Where the United States once unambiguously led the world in research and development, it now seems clear that we are being outspent on civilian research and development. New products and new production processes are increasingly being first introduced abroad. None of this bodes well for future American productivity.
Productivity is not a problem. It is many problems. If I were writing an autopsy on the death of American productivity, when it came to the line calling for the cause of death, I would write “death by a thousand cuts.” But the problem with “death by a thousand cuts” is that salvation requires a thousand band-aids. There is no one major operation that can cure the patient and each of those thousand band-aids is difficult to apply.
It will be difficult to build a well-motivated work force interested in teamwork and bubble-up productivity. It will be difficult to force down consumption to make room for a lot more savings and investment. It will be difficult to phase out and restructure old and dying industries with low productivity.
The British have faced our productivity problem since the turn of the century, when the United States first surpassed them in per capita production. They have never been able to do the difficult things necessary to solve their productivity problem. Last year East Germany passed them in per capita GNP. The Germans can make communism work better than the British can make capitalism work.
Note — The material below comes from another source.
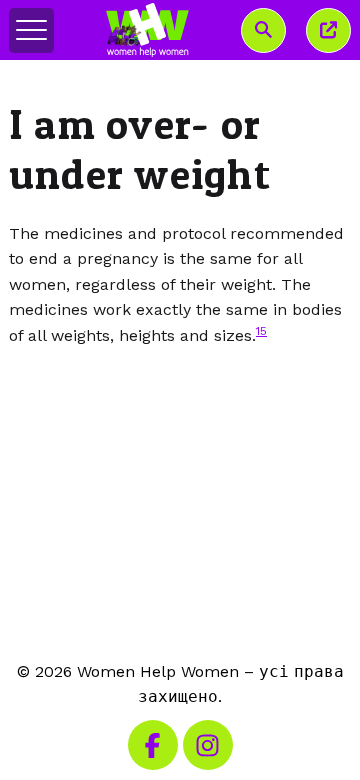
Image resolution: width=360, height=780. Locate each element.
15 (261, 331)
But there is nothing wrong with the British character. When they faced a crisis in 1939 they pulled together as few societies ever have. What they could not solve is the problem of slow economic rot.
The United States suffers from slow economic rot. Fortunately we have the Japanese challenge going for us. If their productivity was growing 1 percent per year while ours was stagnant, our economic defeats and declining relative standard of living would be so slow that we would never notice them. But with Japanese productivity growing 8 to 10 percent per year the defeats come to quickly that they may force a feeling of crisis.
American firms are being run out of business not slowly, but quickly. General Motors is experimenting with small groups of workers—“quality control circles”—to control productivity, not because they like them but because they feel that they must. If they don’t do something new, they will be driven out of business.
That same pressure may in the end be what forces the entire American economy to look for new veins of ore in its productivity gold mine. As someone who spent some time working underground in a copper mine in Montana, I can testify that no one goes underground because they like it. Miners undergo the risks and hardships because there is gold underground and because economic privation awaits them above ground if they don’t go down. The same two motives may force Americans back into their productivity mine—or so we may hope.